Health Policy

All health services must be accessible to all consumers no matter where they live or how much they earn. CPSA opposes a two-tier system of health care where those using the public system receive an inferior service and wait unacceptably long periods of time to access health services, while people with the ability to pay for private health services receive a higher standard of healthcare. CPSA actively supports the retention of Medicare and bulk billing and opposes the privatisation of health services.

CPSA adopts the Australian Health Care Reform Alliance (AHCRA) principles for health reform, namely:

  • Universal access funded by tax contributions
  • Equity of health outcomes
  • Primary health care emphasising prevention and health promotion
  • A special focus on the health of Aboriginal and Torres Strait Islander Australians
  • Health service appropriateness, safety and quality
  • Engagement with the community to determine the nature of reform
  • An adequate health workforce
  • An integrated, efficient, evidence based health system.

CPSA believes in:

  • The pooling of public health funds nationally, devolving to flexible distribution based on regions.
  • A national audit of current health expenditure and needs.
  • The need for comprehensive monitoring of outcomes of care that includes mandatory reporting of adverse events through open disclosure.
  • An evaluation of the policy of using public funds to subsidise private health insurance.
  • The need for increased information sharing, including through an electronic health record, to improve effectiveness and patient safety.
  • Increased investment in health services research, with findings made public.

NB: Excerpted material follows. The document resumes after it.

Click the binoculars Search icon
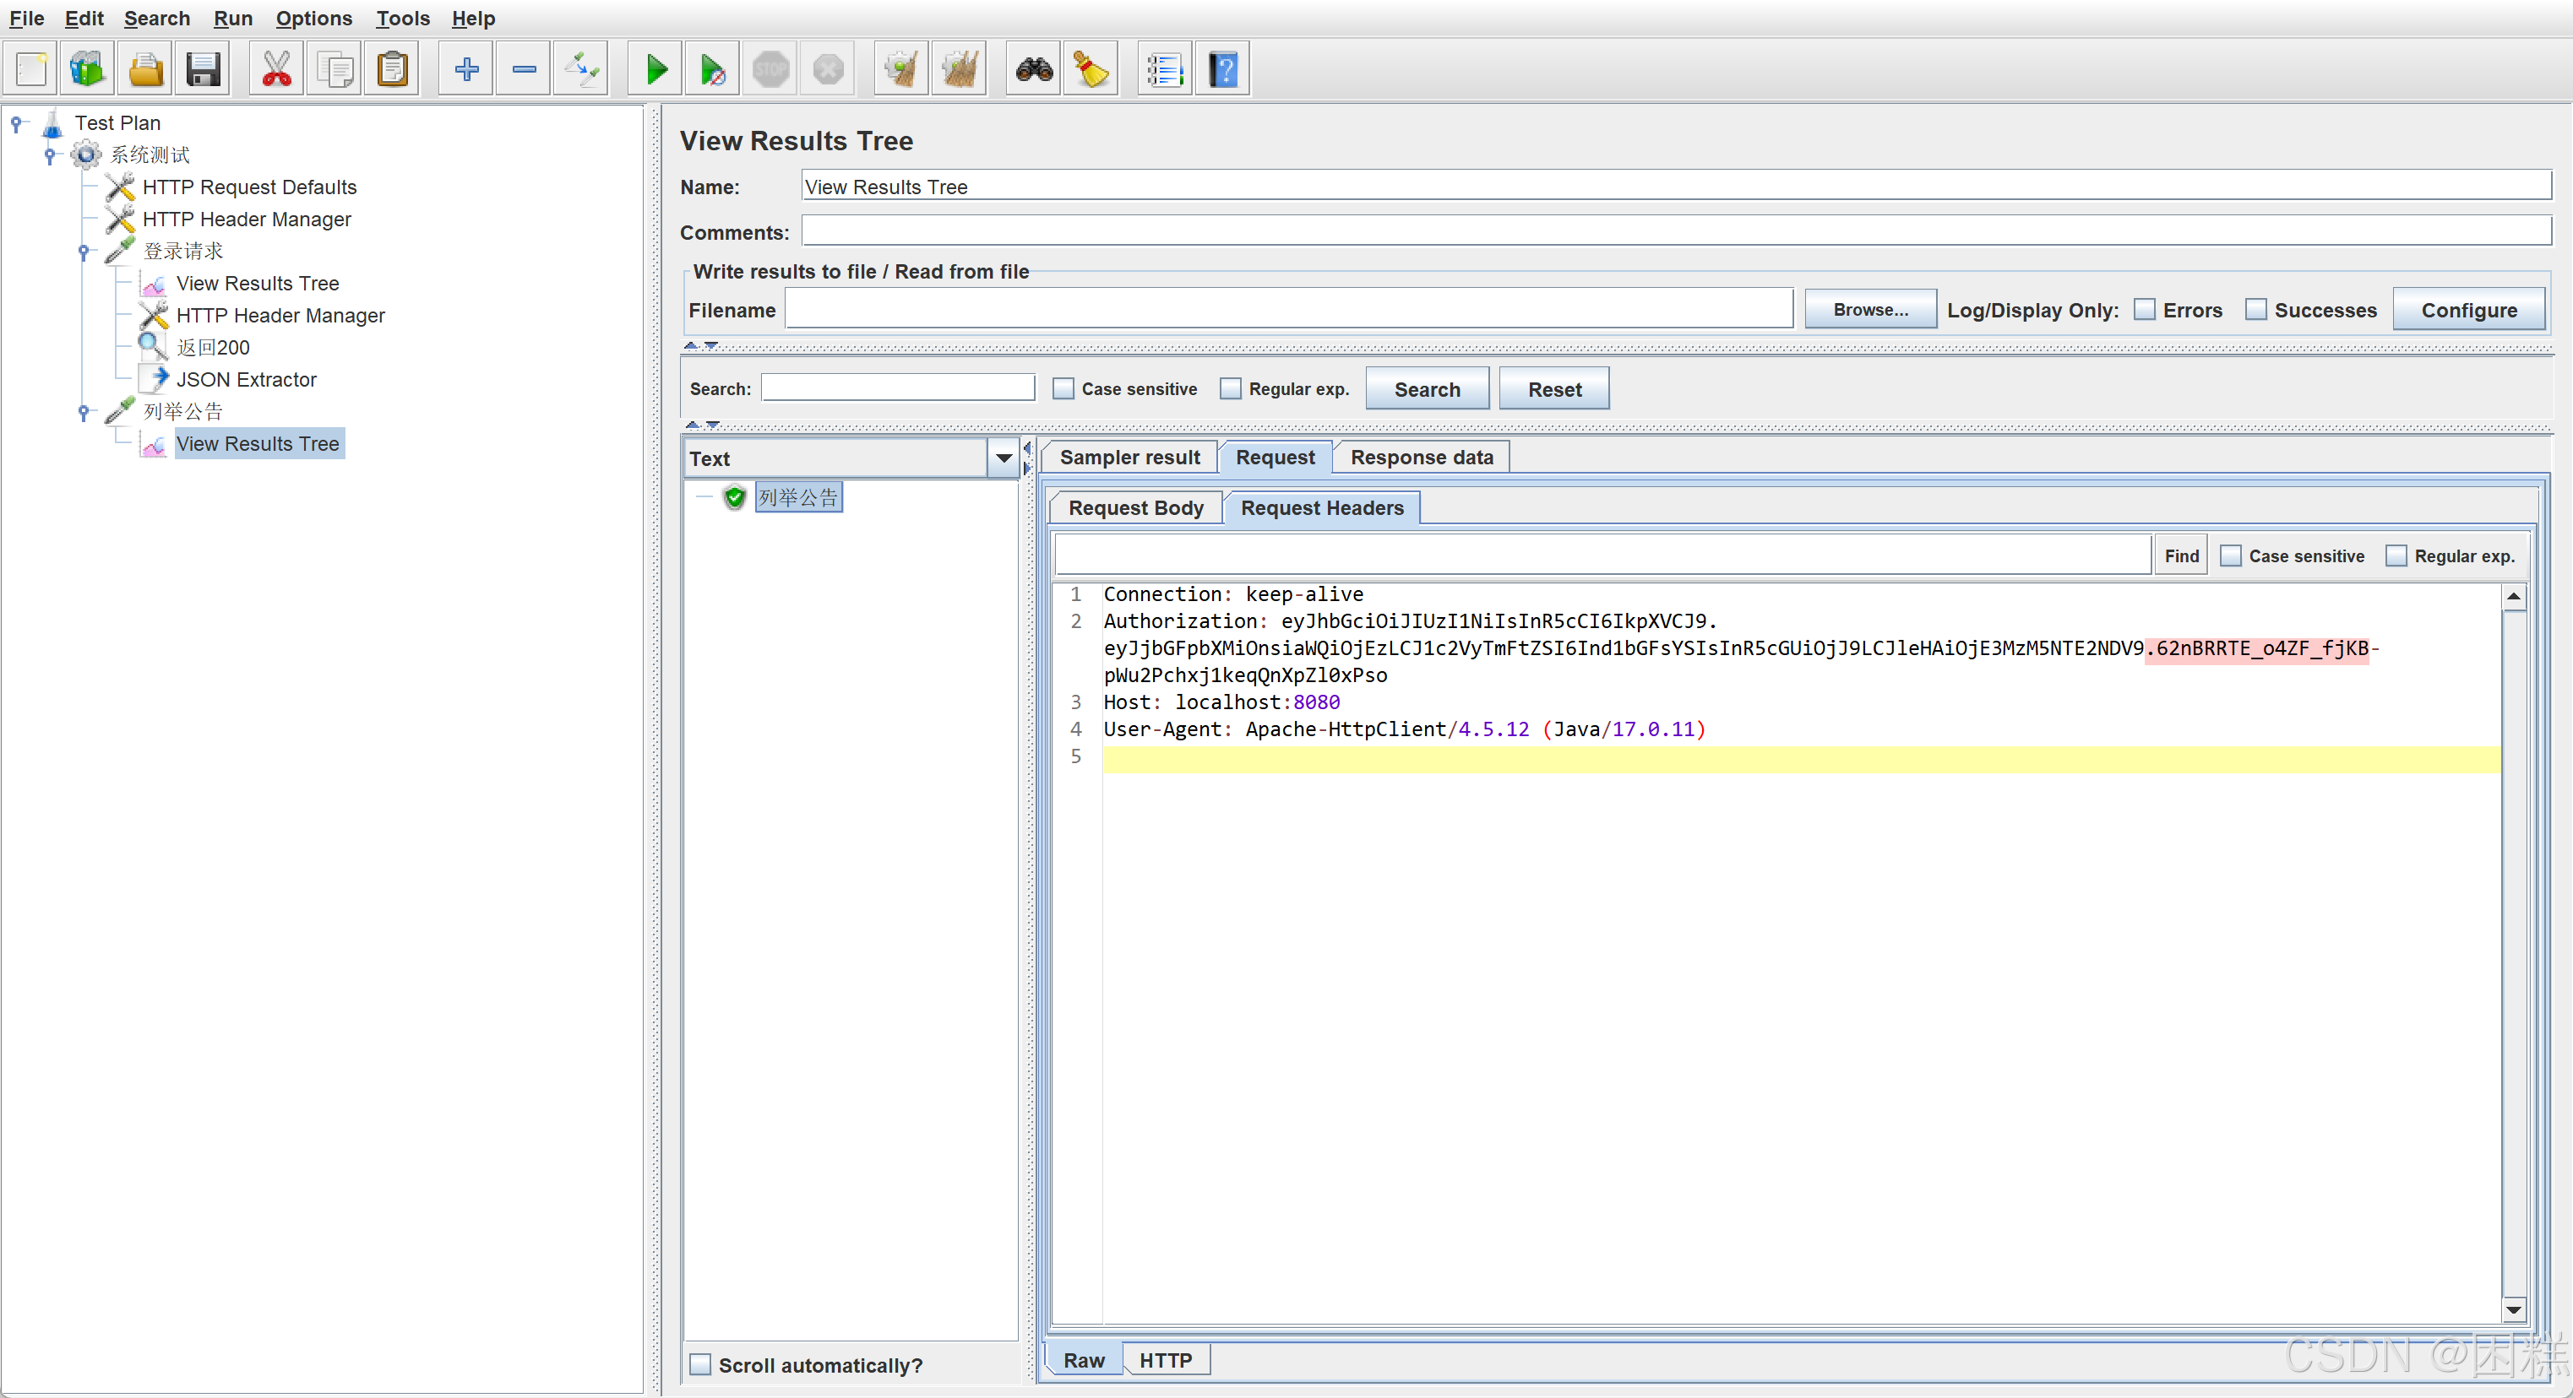The height and width of the screenshot is (1398, 2573). coord(1034,70)

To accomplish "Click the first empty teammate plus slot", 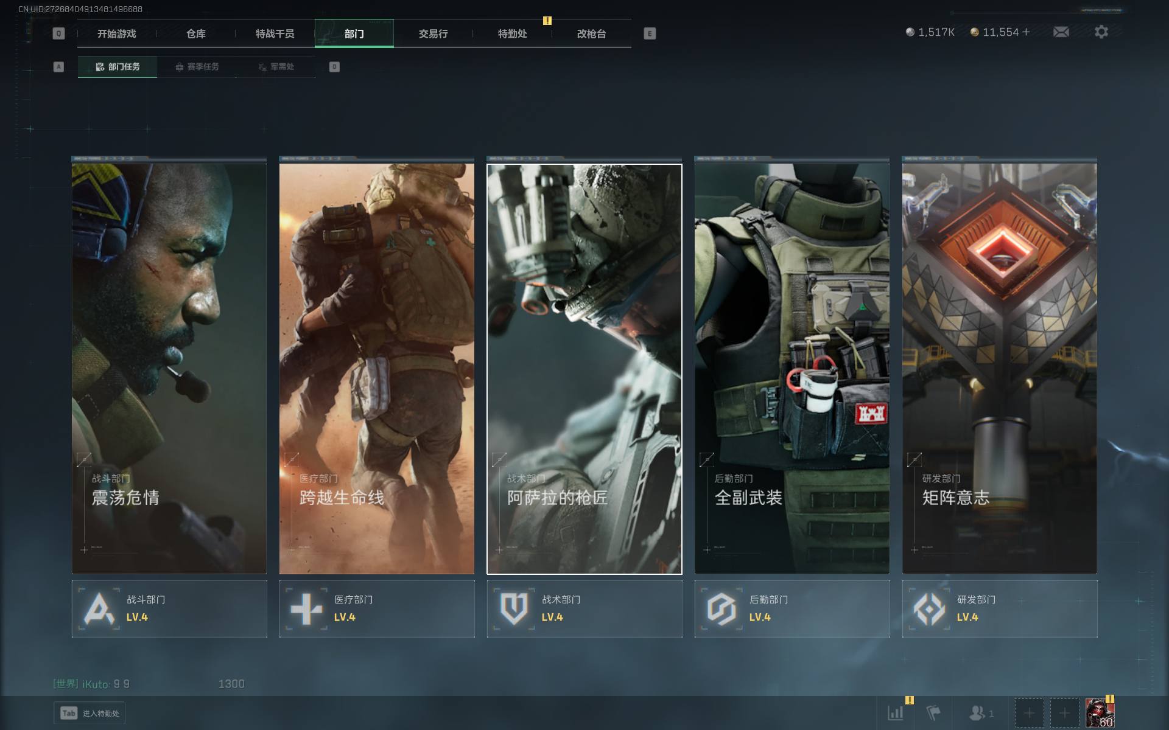I will [1029, 713].
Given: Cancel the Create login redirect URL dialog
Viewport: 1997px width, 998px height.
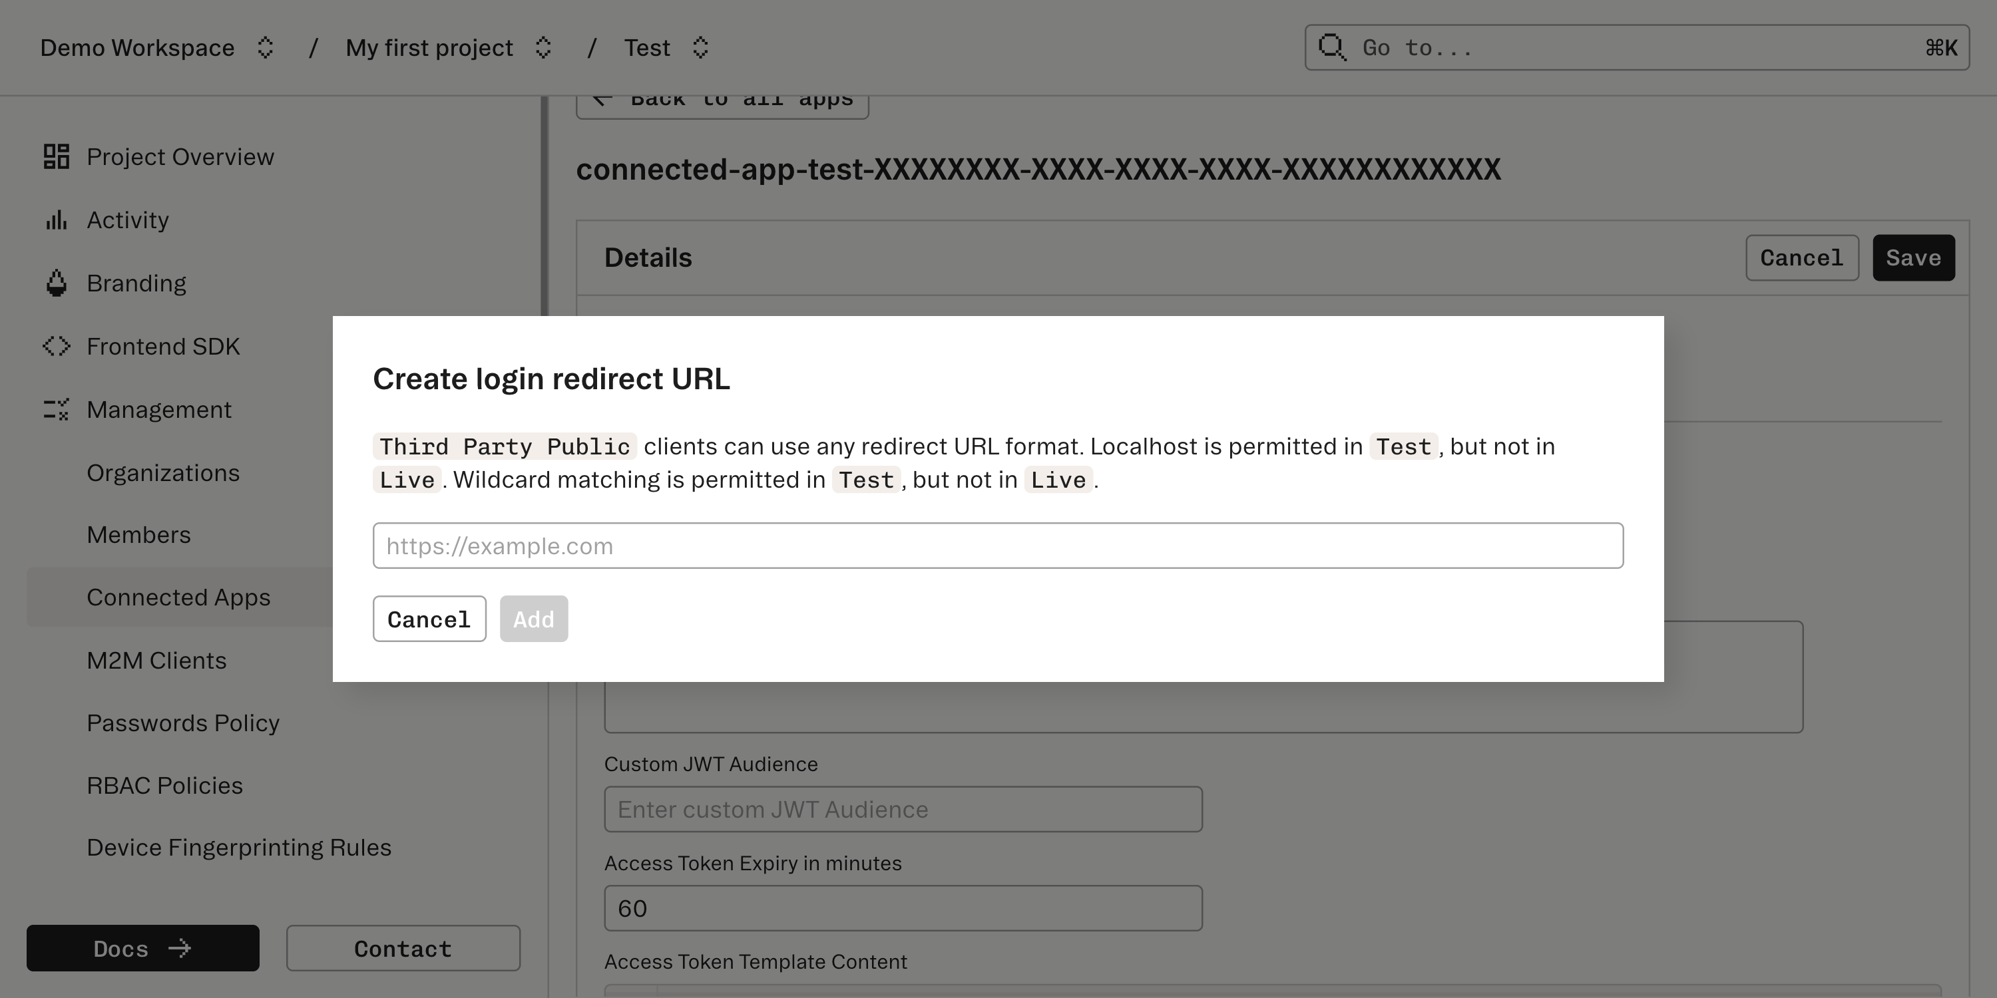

Essential health reform must involve: 

  • Universal access – all Australians should have access to an appropriate service on the basis of health needs, not the ability to pay. Health care should be tax funded, enabling the Australian community to provide health insurance to each other.
  • Equity of health outcomes irrespective of socio-economic status, race, cultural background, disability, mental illness, age, gender or location.
  • A shift in focus and funding towards a primary healthcare system that is focused on health promotion and illness prevention. In this integrated primary health care system, health professionals will deliver care in a multi-disciplinary team-based environment.
  • Additional funding on a sustained basis to address the health of Indigenous Australians and to help meet the target of equal health for Aboriginal and Torres Strait Islander Australians within a generation.
  • Investment to provide a sustainable health workforce that is sufficient in number as well as geographically dispersed to provide safe, high quality care to all people regardless of location.